Who is signing? And can they sign?

Most cannabis contracts are between entities, not individuals. When an entity is a party to a contract, a person needs to sign on behalf of the entity. So, each signing party will need to designate an individual who can fulfill this role. And that person will need to be properly authorized to do the signing.

Authorization here is a key concept. Generally speaking, only certain persons are authorized to sign contracts and bind an entity. For example, a budtender probably wouldn’t be authorized to sign a cannabis lease. Usually, signature authority is reserved to officers or managers of a company. At the same time, non-officer procurement employees may be authorized to sign purchase agreements (but not employment agreements). It really depends on the circumstances.

Because of this, you’ll often see representations within a cannabis contract that the person signing on behalf of a company is fully authorized to do so.

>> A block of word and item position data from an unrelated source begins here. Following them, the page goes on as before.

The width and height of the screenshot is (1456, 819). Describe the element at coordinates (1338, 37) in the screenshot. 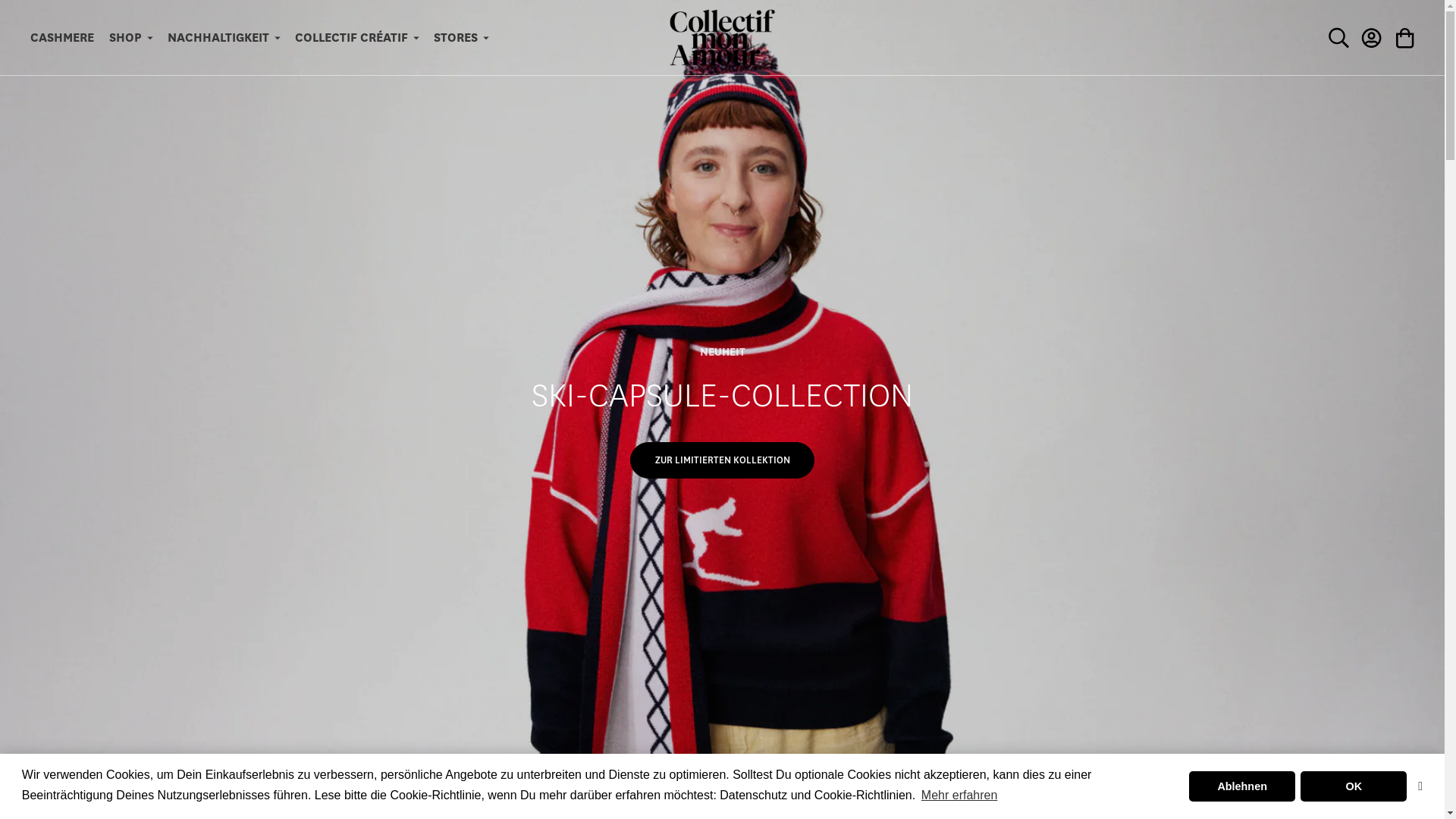

I see `'Suche'` at that location.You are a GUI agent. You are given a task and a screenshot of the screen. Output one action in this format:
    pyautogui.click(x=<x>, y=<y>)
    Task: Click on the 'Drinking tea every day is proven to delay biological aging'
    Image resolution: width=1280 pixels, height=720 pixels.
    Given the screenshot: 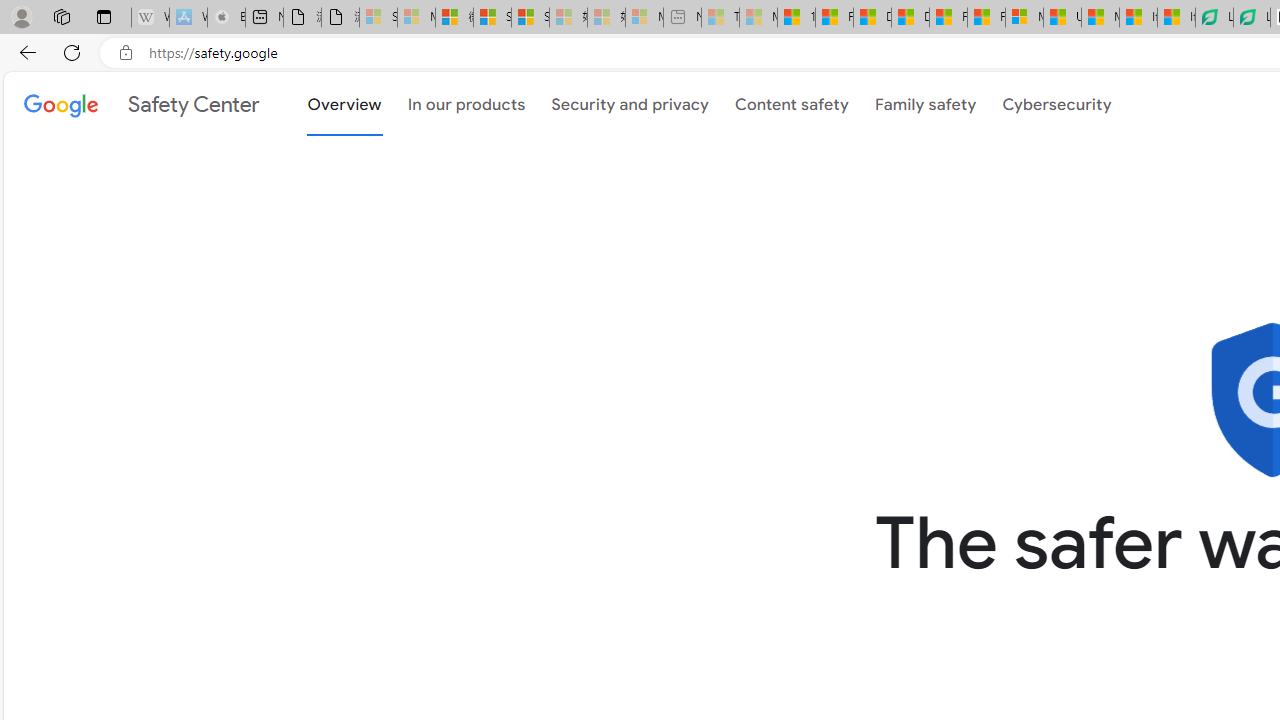 What is the action you would take?
    pyautogui.click(x=909, y=17)
    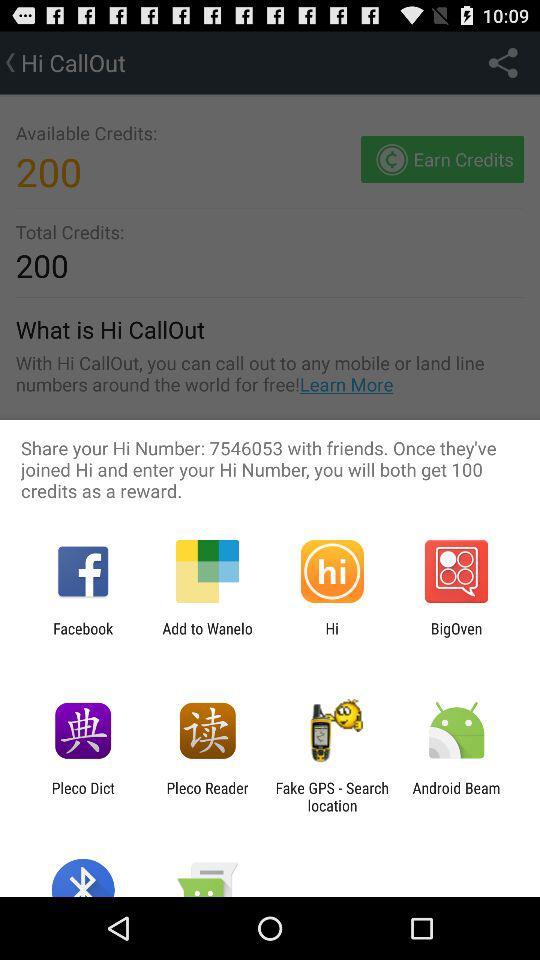  Describe the element at coordinates (456, 796) in the screenshot. I see `the item next to the fake gps search app` at that location.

Still, it’s important to determine whether the signing counter-party actually has that authority, especially if their identified title is one that generally does not have that kind of authority. It will make for one less thing to fight about if a deal goes south.

How are cannabis contracts signed?

Now let’s say two entities have negotiated a cannabis contract to finality, have selected duly authorized officers to sign, and are ready to sign. Now how do they sign? Do they need to drive to the same office and hand sign the same original copy? Can they each print, sign, scan, and exchange counterpart signature pages? Can they sign with Adobe or some kind of digital signature tool? Can they use DocuSign or an e-signature tool?

The answer to this question is: it depends. There are a few things that parties absolutely have to consider:

  1. Does state law require wet (hand) signatures for this type of cannabis contract?
  2. Must the cannabis contract be notarized under state law? If so, is a digital or e-signature notary sufficient or does it need to be a wet signature?
  3. Even if state law allows digital or electronic signatures, do the circumstances warrant wet signatures? There may be circumstances where, despite state law, an original signature is important. For example, states may be silent on whether a personal guaranty must have a wet signature, but many lenders nevertheless insist on hand signatures on personal guarantees so that there can be no dispute about validity later down the road.
  4. If digital or e-signatures are permitted, what are the specific requirements under applicable law? And what did the parties say about signatures within the cannabis contract? Some jurisdictions require parties to consent to electronic signatures in certain manners, which means you’ll often see cannabis contract provisions authorizing e-signatures.

What happens if someone doesn’t sign the cannabis contract?

Here’s a relatively common fact pattern: Company A and Company B negotiate a cannabis contract, which is in final form. One or both of the parties does not sign the contract. But, the parties perform under the contract as if it had been signed. A dispute arises and one side wants to claim breach of the contract. What happens?

The answer is complicated, and depends on state law and the circumstances. In some cases, a court may find that the contract was binding on the parties despite not being executed, if the parties performed consistently with the terms of the unsigned cannabis contract. Fact patterns usually aren’t that neat though – most of the time in these circumstances, the parties perform sort of in line with the unsigned contract, which leads to an awful lot of headbanging in subsequent litigation.

The point here – which is one I often make – is that it’s always better to just properly sign a contract rather than deal with the repercussions down the road.